According to a report published a couple of years ago by the homelessness charity Crisis, one in ten of those who are forced to sleep rough in doorways and alleyways are former service people. Britain glorifies its military with parades, with flags, with poppies, but it won’t give former service people what they need in order to maintain a basic level of dignity. They are forced to rely on charity handouts. Once they’ve left the services they’re all too often cast adrift in a benefits system that’s more capricious and cruel than a bullying sergeant and they end up dying, starving and alone in the dark, sacrificed by an uncaring state that claims it always commemorates their sacrifice.
We can commemorate the dead and honour the sacrifice of those who died in order to protect this country that’s becoming ever more cruel, and ever more lacking in care. A country where compassion is a weakness and empathy is a sin. A country which refuses to accept responsibility for the damage that it wreaks and the suffering that it causes as it turns away refugees and demands that they open their mouths so that their teeth can be examined.
The truth is that if the sacrifice of the dead means anything it should mean that we remember that they fought and died in the hope that the world would become a better place, a kinder place, a place where compassion and love are prized above a military parade.

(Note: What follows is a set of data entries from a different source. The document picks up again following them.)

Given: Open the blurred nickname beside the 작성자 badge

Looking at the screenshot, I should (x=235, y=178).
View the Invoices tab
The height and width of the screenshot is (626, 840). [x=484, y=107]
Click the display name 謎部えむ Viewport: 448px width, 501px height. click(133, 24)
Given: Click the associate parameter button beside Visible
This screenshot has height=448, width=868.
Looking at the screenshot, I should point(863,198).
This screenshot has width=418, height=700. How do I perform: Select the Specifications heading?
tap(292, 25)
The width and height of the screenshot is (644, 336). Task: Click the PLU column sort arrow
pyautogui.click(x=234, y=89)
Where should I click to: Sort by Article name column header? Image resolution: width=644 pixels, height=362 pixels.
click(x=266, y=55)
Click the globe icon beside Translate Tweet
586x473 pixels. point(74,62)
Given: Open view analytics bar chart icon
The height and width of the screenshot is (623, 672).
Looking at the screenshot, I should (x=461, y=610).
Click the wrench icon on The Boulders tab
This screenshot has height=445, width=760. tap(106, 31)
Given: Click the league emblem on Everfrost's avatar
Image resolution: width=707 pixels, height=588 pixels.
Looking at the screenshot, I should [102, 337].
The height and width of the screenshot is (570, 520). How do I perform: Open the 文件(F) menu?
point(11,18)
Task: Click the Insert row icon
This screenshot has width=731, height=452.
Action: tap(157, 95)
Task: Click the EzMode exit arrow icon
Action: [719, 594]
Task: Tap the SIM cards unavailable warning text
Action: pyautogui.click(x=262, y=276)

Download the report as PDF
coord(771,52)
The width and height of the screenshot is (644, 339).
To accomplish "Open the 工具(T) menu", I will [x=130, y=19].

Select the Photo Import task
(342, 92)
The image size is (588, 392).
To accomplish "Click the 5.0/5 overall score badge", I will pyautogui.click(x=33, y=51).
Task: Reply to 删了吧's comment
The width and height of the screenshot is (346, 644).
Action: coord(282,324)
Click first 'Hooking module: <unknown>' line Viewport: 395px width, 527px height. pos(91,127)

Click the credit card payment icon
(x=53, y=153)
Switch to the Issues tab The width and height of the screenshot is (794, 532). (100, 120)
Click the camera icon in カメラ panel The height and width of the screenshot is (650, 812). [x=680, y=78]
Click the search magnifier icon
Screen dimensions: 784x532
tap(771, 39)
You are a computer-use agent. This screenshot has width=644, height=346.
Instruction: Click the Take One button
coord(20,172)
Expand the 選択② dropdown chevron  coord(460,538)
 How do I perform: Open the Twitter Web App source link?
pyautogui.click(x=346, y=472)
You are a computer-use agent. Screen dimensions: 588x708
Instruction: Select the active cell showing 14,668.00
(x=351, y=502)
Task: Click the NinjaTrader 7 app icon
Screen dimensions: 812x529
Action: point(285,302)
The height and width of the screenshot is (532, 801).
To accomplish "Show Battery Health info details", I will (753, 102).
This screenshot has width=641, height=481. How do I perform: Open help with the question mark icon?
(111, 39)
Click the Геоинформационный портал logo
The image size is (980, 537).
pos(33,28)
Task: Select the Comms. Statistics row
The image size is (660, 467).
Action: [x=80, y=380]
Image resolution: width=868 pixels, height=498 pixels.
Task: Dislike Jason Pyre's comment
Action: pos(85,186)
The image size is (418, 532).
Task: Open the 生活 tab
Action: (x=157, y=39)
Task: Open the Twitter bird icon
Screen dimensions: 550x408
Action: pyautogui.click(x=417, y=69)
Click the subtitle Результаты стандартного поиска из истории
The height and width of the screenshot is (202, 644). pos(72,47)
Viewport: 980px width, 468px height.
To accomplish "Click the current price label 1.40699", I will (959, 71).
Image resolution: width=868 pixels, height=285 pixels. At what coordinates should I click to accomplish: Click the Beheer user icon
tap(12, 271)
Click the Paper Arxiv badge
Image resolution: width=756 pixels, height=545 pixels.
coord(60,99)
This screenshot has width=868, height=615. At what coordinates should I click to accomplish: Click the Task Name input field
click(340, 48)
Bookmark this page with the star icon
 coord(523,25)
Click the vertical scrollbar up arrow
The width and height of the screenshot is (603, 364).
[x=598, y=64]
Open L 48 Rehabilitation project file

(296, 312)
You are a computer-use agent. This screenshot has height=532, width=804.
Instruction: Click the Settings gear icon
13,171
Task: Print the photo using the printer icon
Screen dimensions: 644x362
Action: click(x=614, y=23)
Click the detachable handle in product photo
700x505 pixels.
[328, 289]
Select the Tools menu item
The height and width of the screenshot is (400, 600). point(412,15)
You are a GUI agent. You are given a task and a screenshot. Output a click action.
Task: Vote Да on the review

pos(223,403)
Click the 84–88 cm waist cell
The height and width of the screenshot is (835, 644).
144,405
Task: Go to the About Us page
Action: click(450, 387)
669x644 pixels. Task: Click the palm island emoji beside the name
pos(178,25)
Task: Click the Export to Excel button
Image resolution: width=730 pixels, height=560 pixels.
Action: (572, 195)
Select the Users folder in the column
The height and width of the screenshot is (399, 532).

But it’s easy to commemorate the dead, unlike the living they don’t cost money and don’t make demands on your social security system. The dead don’t need houses or food on their tables. They don’t need jobs, they don’t need medical care, they don’t need emotional support. Dignity comes cheap when you’re dead. But best of all you can hang any message you like on the dead because they can no longer speak for themselves. You can take the symbol created by those who fought the war to end all wars and you can use it to recruit new soldiers who can fight and die in new wars. And then you can claim that you’re honouring the sacrifice of those who are no longer with us.